▶ Prompt: Find the word "text" in the material below and gather every line that contains it.

▶ Recorded data:

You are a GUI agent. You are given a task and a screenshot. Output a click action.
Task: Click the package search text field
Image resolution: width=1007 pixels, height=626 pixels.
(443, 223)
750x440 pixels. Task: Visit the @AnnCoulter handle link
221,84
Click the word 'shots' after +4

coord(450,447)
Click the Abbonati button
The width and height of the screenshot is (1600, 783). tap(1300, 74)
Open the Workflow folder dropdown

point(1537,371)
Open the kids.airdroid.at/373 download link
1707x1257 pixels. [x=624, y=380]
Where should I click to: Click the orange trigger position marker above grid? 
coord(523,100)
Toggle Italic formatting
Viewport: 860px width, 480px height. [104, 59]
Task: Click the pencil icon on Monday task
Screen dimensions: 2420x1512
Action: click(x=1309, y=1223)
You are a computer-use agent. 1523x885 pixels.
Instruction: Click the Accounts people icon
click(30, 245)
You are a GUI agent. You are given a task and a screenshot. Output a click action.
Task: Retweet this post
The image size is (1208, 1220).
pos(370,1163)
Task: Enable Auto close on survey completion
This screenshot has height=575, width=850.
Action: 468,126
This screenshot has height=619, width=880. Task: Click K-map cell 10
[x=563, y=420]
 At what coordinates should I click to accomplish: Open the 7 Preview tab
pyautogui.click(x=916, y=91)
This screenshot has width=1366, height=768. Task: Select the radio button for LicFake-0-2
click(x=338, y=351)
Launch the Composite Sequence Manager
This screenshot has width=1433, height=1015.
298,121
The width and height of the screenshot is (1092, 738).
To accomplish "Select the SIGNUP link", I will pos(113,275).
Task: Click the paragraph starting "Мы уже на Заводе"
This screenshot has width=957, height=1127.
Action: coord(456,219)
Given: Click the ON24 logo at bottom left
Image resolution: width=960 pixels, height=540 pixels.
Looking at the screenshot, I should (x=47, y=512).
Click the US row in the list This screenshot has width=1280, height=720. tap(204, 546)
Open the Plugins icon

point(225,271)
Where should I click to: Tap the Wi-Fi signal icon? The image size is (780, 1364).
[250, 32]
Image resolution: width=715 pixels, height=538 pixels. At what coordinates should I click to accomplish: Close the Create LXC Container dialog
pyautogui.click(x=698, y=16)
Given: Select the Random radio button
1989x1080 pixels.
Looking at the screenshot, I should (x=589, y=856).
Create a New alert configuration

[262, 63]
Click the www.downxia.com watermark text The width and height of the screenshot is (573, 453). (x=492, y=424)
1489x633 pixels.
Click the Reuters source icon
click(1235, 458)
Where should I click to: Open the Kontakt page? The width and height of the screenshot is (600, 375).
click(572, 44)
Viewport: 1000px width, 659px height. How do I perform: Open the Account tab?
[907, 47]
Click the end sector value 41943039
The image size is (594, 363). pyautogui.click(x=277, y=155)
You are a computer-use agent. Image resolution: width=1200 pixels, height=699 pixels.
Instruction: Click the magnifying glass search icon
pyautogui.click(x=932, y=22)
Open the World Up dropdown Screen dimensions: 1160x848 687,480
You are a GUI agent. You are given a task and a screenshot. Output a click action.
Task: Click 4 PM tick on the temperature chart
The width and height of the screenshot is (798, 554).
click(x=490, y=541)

▶ Response:
Task: Click the package search text field
Click the www.downxia.com watermark text The width and height of the screenshot is (573, 453). (x=492, y=424)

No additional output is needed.